Throughout the world they’re marketed … from Jamaica in the West Indies along the Mediterranean and through the African Continent to South Africa. They’re produced in many parts of Northern Ireland, particularly in counties Down and Londonderry, and their reputation for quality is at least comparable with that of any elsewhere in the world.
They’re Ulster seed potatoes and today they represent an annual value to Northern Ireland of £2 million.
Climatic conditions in Ulster are ideal for the production of healthy and vigorous stocks of seed potatoes, the relatively cool and damp climate being unfavourable for the build-up and movement of the aphids responsible for the spreading of virus diseases.
Seed potatoes have been exported from what now comprises Northern Ireland, at any rate since the beginning of this century, to Malta and the Canary Islands and shortly after that to Algeria, Cyprus and Greece.
The modern seed trade in Northern Ireland derived from these beginnings, stimulated by the demand from importing countries for purity of type and a higher standard of health and by the necessity within Ulster to control the incidence of Wart Disease.
To meet these needs, control measures prohibited the growing of non-immune varieties in affected areas and surrounding buffer areas, while considerable attention was directed to ensuring that stocks were varietally pure.
Certification by the Ministry of Agriculture of seed potato crops of immune varieties was introduced in 1922. Crops reaching the desired standard were designated “Certified Seed,” 20 varieties being certified in that year.

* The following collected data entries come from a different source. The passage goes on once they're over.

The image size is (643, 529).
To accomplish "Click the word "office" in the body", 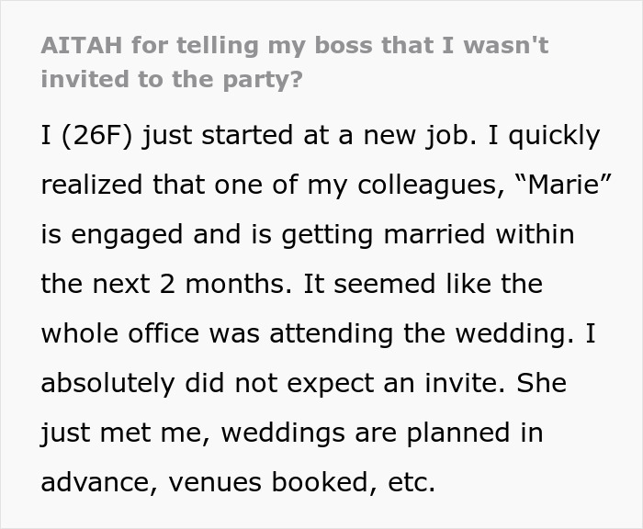I will pos(164,333).
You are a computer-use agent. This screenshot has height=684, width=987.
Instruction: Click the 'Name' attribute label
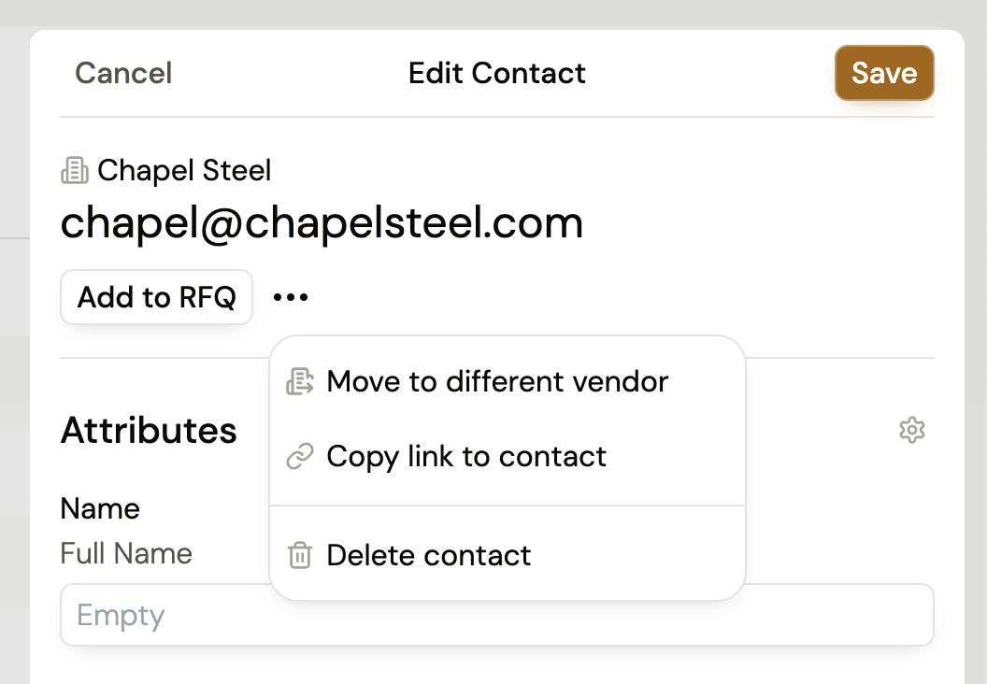tap(100, 509)
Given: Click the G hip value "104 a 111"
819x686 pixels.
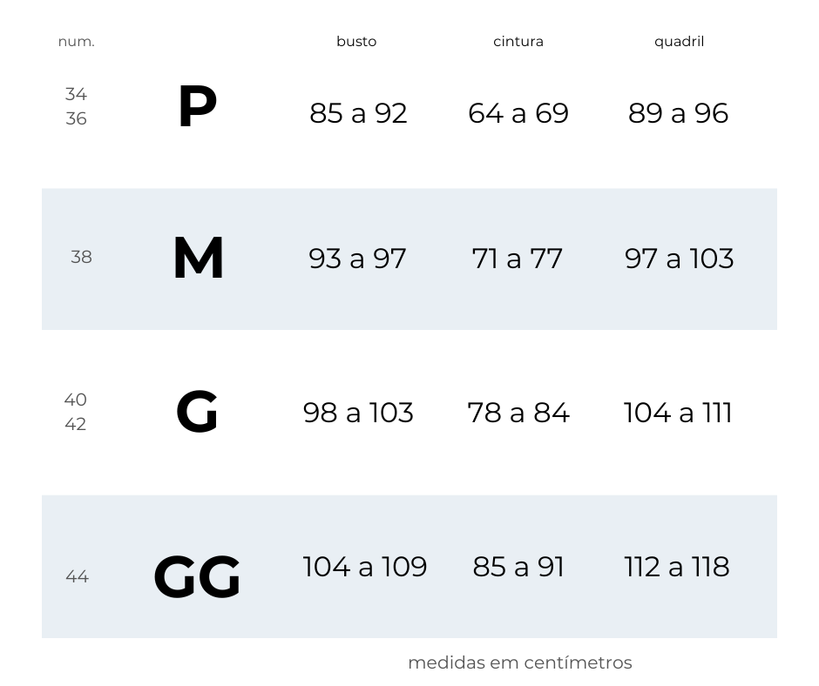Looking at the screenshot, I should (x=678, y=413).
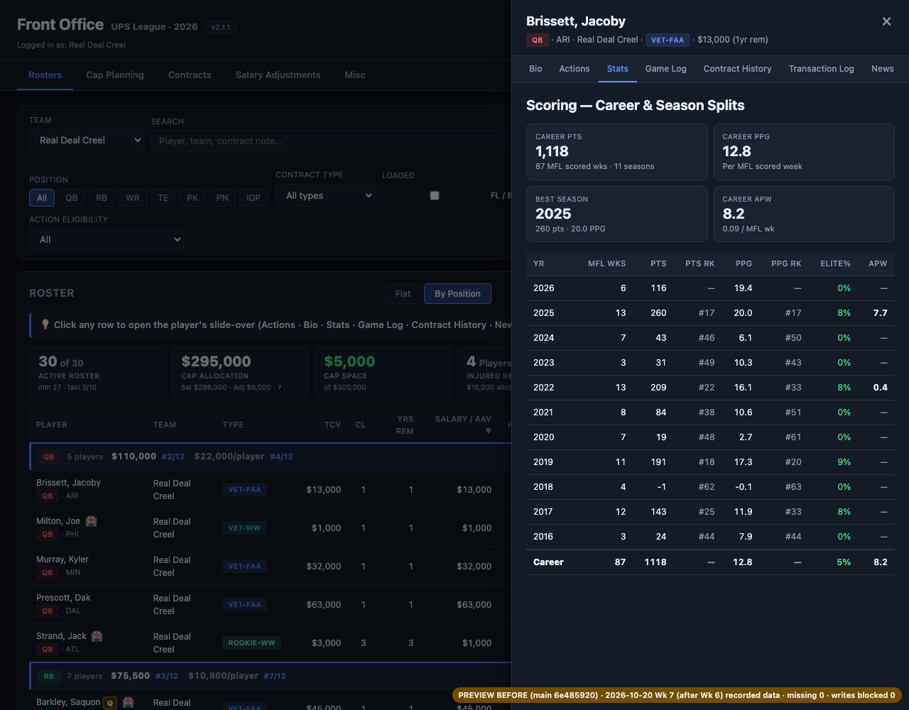The image size is (909, 710).
Task: Open the Cap Planning tab
Action: [x=115, y=75]
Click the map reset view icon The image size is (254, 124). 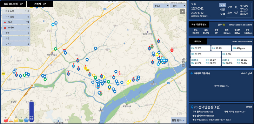coord(183,59)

In 1926 certification of non-immune varieties started and by 1930, the year in which “Stock Seed” certification was introduced, the total number of varieties certified had risen to 50, of which however, only 14 are now grown.
The selection and propagation of these stocks was, it is believed, the first time such work had been done on a national scale.
Since that period progress in standards of health and selection has been continuous though it was not till 1960 that “Special Seed Stock” of exceptionally high standard was introduced commercially.
The Seed Potato Marketing Board for Northern Ireland was born in July, 1961. It was brought into being under the Agricultural Marketing Acts to assume responsibility for the marketing of certified crops, the technical control remaining with the Ministry of Agriculture.
Shipments of seed potatoes can only be made by merchants licensed by the Ministry under the Marketing of Potatoes Acts.
These Acts cover the growing, grading, packing and despatch of seed potatoes and since, by virtue of its geographical position, Northern Ireland is dependant on the export of seed, this means that control and inspection can be carried out very effectively.